A breeze swept in from the land. Jack didn't stop, but he did falter when it passed over him, along with much confusion. Wait, had he overshot his mark and flown right into the Arctic? No, that was impossible, no kingdom this big would be so far north! But then, why did he sense winter-grade cold down there? This made no sense! Admittedly, winter happened where it did, with or without him; it had existed long before he was born, and his powers came from it. But it was still too early for cold of this level to have struck this far south – not without him!

Cold wasn't all he found as he drew closer. Thick clouds peppered this kingdom's sky, vaguely reminding Jack of how a sad person might have a figurative cloud over their head. Powder snow fell from these at a steady pace, already beginning to blanket the land.

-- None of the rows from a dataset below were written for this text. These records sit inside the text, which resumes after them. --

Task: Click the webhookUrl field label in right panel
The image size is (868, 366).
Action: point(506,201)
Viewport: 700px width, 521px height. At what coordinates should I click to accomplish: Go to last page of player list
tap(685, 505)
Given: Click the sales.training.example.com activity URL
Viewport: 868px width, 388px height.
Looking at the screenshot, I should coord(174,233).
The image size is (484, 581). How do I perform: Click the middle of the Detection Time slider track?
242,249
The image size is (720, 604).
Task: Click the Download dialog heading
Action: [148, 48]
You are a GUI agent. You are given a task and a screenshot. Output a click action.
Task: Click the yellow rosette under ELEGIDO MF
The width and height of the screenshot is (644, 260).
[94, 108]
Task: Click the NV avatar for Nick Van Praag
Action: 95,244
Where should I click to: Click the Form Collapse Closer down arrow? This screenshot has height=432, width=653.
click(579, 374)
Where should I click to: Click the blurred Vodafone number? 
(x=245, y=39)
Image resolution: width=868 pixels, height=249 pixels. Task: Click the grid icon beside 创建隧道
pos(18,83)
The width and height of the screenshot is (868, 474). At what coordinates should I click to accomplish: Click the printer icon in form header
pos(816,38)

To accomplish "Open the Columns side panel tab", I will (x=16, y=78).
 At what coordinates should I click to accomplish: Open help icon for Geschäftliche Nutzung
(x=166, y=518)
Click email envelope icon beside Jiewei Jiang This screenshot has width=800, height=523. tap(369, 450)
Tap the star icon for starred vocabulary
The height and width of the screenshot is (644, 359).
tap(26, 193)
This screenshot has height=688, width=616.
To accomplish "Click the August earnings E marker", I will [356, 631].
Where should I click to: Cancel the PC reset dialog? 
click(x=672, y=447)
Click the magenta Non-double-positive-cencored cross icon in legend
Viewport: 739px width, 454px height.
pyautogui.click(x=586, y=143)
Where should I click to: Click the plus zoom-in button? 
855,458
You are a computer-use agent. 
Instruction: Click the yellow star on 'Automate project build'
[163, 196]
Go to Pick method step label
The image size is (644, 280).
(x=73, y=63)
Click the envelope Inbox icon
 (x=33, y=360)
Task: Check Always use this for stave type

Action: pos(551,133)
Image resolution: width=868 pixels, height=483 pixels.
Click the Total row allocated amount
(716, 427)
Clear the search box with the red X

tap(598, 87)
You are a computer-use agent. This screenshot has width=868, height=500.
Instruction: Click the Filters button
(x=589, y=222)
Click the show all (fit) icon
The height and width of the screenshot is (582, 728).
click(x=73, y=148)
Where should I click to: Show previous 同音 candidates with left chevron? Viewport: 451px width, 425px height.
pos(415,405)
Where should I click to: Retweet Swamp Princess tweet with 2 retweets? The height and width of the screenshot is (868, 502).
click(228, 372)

Even the seawater had begun to freeze over at the shores. It was as if this place was living a few weeks in the future.

His curiosity now piqued, the Guardian of Fun decided to investigate. Of course, investigations didn't typically work if the investigator's questions couldn't be heard. What Jack would do would be more akin to spying, and he could only hope someone around here would be in the mood to talk about this unusual weather.

Banishing his flying ability, Jack let himself gently fall to the streets of the mysterious kingdom. Despite the day's end, people were still milling around on business or pleasure. There were plenty of people who could have seen him – if only they believed – but as it was, if anyone noticed this young man drop down from the sky, they didn't react.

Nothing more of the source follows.